# Endless Space 2 - Laser oder Kinetik?



## 14Hannes88 (2. Februar 2018)

Hallo Leute,

ich hoffe hier spielen paar Leute Endless Space 2... habe folgendes Problem: Spiele häufig mit den Sophons in letzter Zeit und auch bei vorherigen Runden mit anderen Fraktionen habe ich mich immer für Kinetik entschieden... einfach weil ich es geil fand. Aber mich würde die Best-Practice interessieren... Was ist besser Kinetic oder Laser? Man muss sich ja leider entscheiden... man kann zwar später wieder in Richtung Laser switchen, muss dann aber seine Taktik wieder grundlegend neu ausrichten.

Mich würde interessieren was Ihr favorisiert? Wie sieht euer generelles Schiff-Design aus?

Ich meine klar, man passt es an den Gegner an... aber bei NPC schwierig, die wechseln ja fast im Rundentakt ihr Design. Derzeit mach ich es immer so: Ausgeglichener Schutz gegen Energie und Kinetik-Waffen... kleine Schiffe rüste ich dann mit Kinetik-Kanonen aus, während mittlere/große Schiffe hauptsächlich mit Torpedos und vieleicht einer kleinen Kinetik-Kanonse bestückt sind.

Bei einigen Fraktionen, wie Vodyani, ist meistens schon vorgegeben was man nimmt... weil man da einfach schon die 20% Schaden mit Energie-Waffen macht. Aber bei Fraktionen mit keinem Malus, wie entscheidet man sich da?

Gruß


----------

Datensätze |
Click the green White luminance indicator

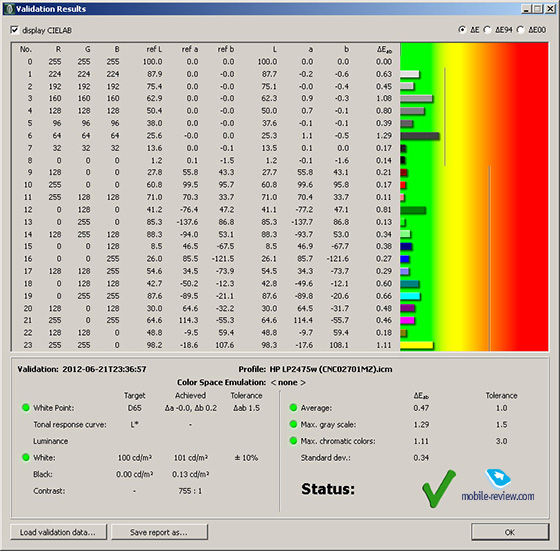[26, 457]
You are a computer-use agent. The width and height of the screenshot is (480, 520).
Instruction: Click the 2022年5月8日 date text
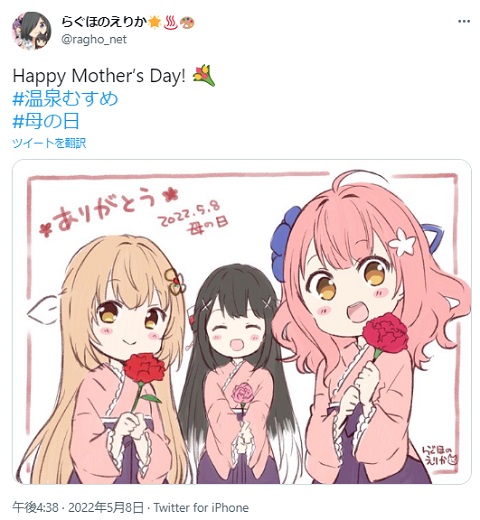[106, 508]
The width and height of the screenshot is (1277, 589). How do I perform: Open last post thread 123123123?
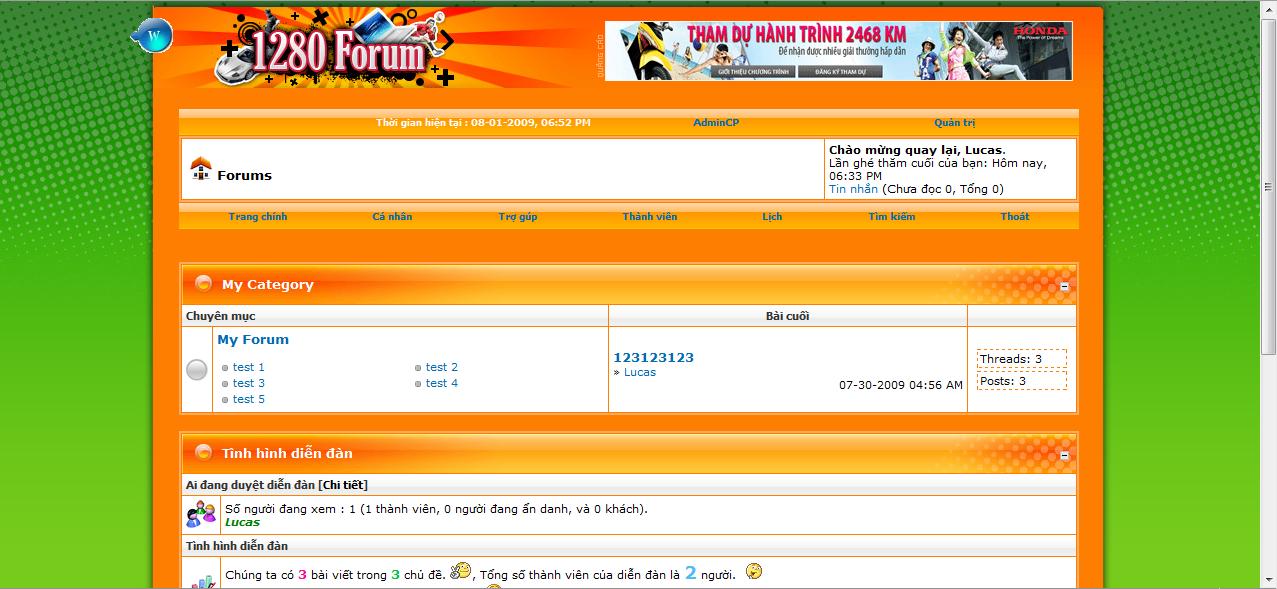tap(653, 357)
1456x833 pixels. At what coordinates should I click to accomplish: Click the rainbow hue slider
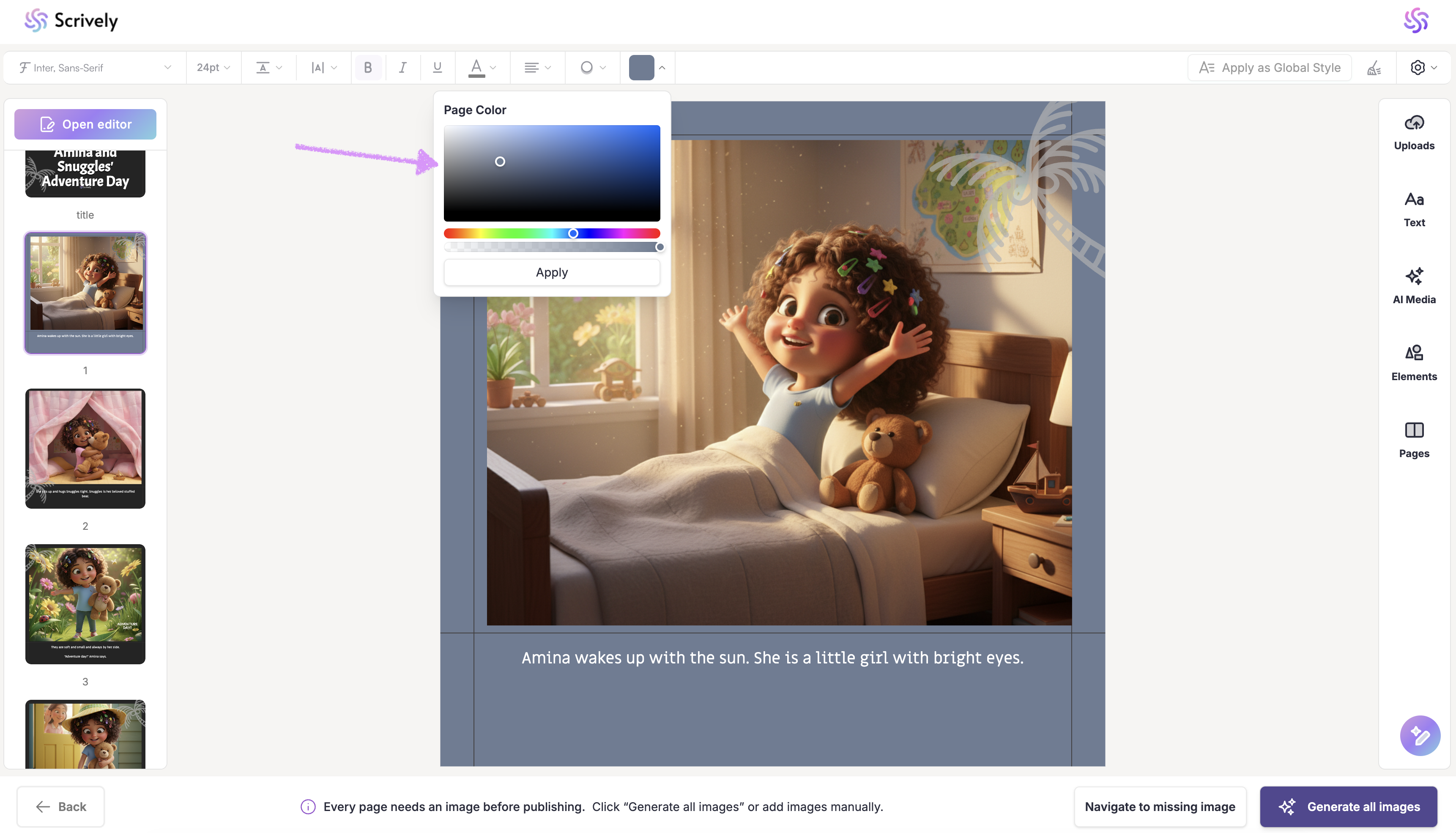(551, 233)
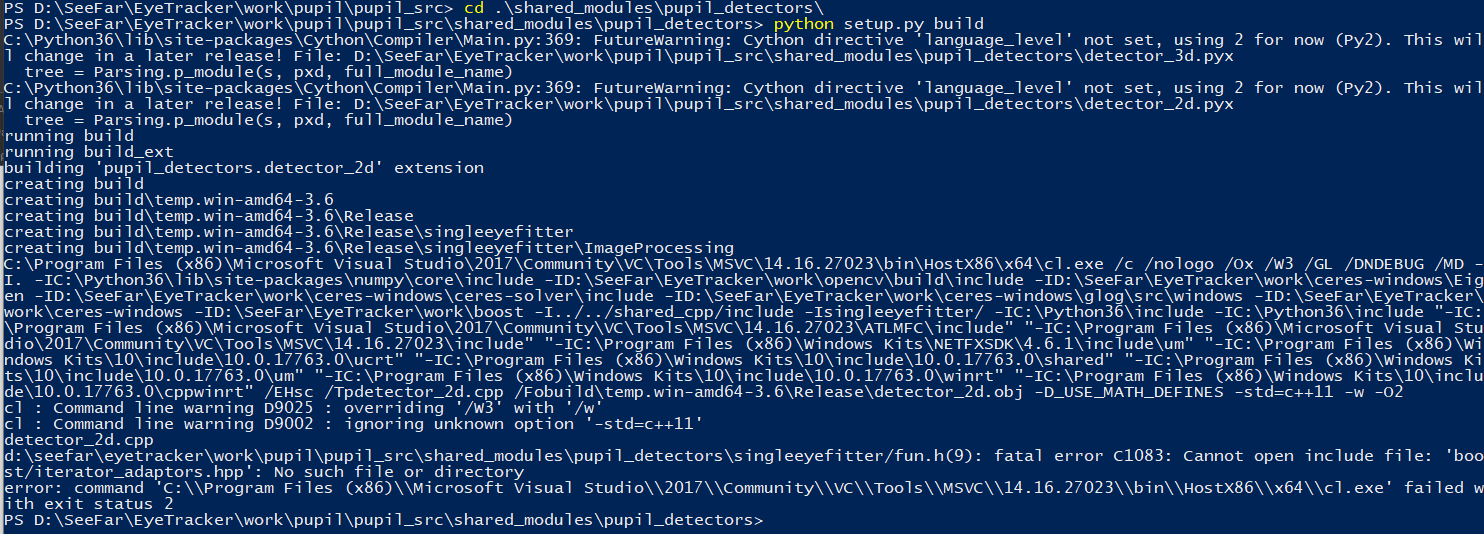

Aufgaben |
a: Mit welcher Fraktion wird laut dem Forenbeitrag zu Endless Space 2 in letzter Zeit häufig gespielt?
b: Wiederhole alle Einträge aus dem Abschnitt „Datensätze“ Zeile für Zeile. Lass dabei die Bilder weg.

Lösungen |
a: Mit den Sophons.

b:
Click the green White luminance indicator

[26, 457]
You are a computer-use agent. The width and height of the screenshot is (480, 520).
Instruction: Click the 2022年5月8日 date text
[106, 508]
The width and height of the screenshot is (1277, 589). How do I perform: Open last post thread 123123123?
tap(653, 357)
1456x833 pixels. At what coordinates should I click to accomplish: Click the rainbow hue slider
(551, 233)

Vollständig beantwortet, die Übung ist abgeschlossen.